Punctuation that failed to make its mark - ZeljkoS
http://www.bbc.com/culture/story/20151104-punctuation-that-failed-to-make-its-mark
======
crankylinuxuser
I'd posit the idea that we primarily use the punctuation that we find on the
keyboard of the device we use.

On Windows/Linux, I use a 101 key. We all know the symbols. And those are the
ones I use. There are cases in which I can use an interrobang or kanji-related
emoticons, but I'm doing a google search and copying and pasting. But long
story short, I don't use these other symbols because they're not easily
available.

Sure, I could remap my keys, at least on Xorg. (No clue how to do that on
Windows. ) But then, those symbols just aren't used.
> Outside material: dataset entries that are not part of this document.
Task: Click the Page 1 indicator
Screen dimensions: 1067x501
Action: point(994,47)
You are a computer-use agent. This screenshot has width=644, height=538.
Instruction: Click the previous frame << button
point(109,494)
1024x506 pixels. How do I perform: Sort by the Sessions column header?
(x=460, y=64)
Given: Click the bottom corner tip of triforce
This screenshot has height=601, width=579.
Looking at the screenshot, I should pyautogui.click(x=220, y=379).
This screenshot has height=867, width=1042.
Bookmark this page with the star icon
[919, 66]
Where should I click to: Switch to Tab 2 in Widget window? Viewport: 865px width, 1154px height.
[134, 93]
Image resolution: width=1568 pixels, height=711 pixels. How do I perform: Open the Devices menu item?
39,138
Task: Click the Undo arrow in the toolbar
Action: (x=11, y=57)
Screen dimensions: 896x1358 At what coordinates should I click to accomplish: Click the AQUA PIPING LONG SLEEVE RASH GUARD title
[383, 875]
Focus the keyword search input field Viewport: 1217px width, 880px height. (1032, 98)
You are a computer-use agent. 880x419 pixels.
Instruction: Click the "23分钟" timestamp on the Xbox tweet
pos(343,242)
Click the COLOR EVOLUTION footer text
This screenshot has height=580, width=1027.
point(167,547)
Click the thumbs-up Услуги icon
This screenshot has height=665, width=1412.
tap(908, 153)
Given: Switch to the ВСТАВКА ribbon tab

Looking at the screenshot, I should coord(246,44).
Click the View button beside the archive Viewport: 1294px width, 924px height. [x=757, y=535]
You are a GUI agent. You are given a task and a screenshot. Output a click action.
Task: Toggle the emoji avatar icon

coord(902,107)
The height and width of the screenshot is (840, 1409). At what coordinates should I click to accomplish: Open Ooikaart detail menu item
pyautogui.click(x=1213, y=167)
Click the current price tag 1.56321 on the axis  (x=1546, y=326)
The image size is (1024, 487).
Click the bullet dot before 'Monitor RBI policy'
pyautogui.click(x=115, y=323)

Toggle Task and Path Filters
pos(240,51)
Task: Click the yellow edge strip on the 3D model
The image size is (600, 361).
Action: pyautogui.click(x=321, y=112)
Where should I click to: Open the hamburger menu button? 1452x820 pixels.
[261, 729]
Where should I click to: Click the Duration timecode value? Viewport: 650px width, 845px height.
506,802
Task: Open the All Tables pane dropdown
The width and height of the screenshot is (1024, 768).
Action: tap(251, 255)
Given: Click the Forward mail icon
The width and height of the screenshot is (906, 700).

It's also a reason I
don't bother with APL, because the language uses dozens of characters that
aren't normally on a keyboard. I'll mess with ones I can type.

Now, phones... Oh my. A phone will auto-substitute picture emoticons from
things like :D . Technically, these are a Unicode character set with device
implementations. It means even though the pic is a 32x32, it's only usually 2
bytes (unicode is fucky, urgh, so many bugs). I'm more leery in using unicode
because of character handling and badness, but things seem to be moving that
general direction.

But for the wider issue of Unicode, these "failed symbols" are right in there.
But good luck exploring and finding them, since characters can be from 1-6
bytes, or 2^48 space... Alas, back to searching google and copying and
pasting.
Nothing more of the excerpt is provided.